= Eunice Lea Kettering =

Eunice Lea Kettering (April 4, 1906 – March 9, 2000) was an American composer and professor. Kettering wrote many compositions and almost 20,000 copies of her work were published. She was the first woman in the United States to become a Fellow in the American Guild of Organists.

==Early life and death==
Kettering was born in Savannah, Ohio on April 4, 1906. She became an orphan at the age of three and was adopted by Adam and Cora Kettering in Ashland, Ohio. Adam Kettering was a car dealer and was the brother of inventor Charles F. Kettering. She started composing music at age six. Kettering died in Albuquerque, New Mexico on March 9, 2000, at the age of 93.

==Education==
Kettering attended the Oberlin Conservatory of Music, from which she received a Bachelor of Music degree in 1929. In 1931, she studied composition privately under Norman Lockwood, Felix Labunski, Edwin J. Stringham, and Béla Bartók. She later received a master of sacred music from the School of Sacred Music of the Union Theological Seminary in 1933.

==Career==
Kettering was a professor at Madison University in Virginia for three years and then taught music for 23 years at Ashland University in Ohio. During her time at Ashland University, she composed and performed many of her works. After retiring early from teaching, she moved to Santa Fe, New Mexico in 1959 and then later moved to Albuquerque, New Mexico in 1962. While in Albuquerque, she composed the majority of her work and two of her compositions were recorded. Her compositions were performed in colleges, churches, universities, and on radio stations.
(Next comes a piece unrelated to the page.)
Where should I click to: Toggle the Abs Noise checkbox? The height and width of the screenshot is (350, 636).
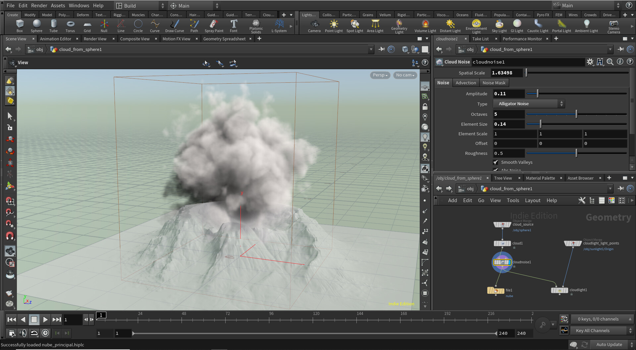[496, 170]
Almost 20,000 copies of her work were published. She was a part of the National Association of American Composers and Conductors, Pi Kappa Lambda, and the National Federation of Music Clubs.

==Awards==
The National Federation of Music Clubs awarded her first place in 1943 for her choral-orchestral composition Johnny Appleseed based on a Vachel Lindsay poem, a special individual award of merit in 1968, and a merit award for outstanding service to other composers in 1970. She later received first place in multiple categories by the National League of American Pen Women for secular choral compositions, piano compositions, and vocal solo-art song in 1972. In 1958, the Ashland, Ohio Junior Music Club was changed to the Eunice Lettering Music Club. In 1961, she won first place from the Annual Institute for Education by Radio and Television. She was the first woman to become a Fellow in the American Guild of Organists.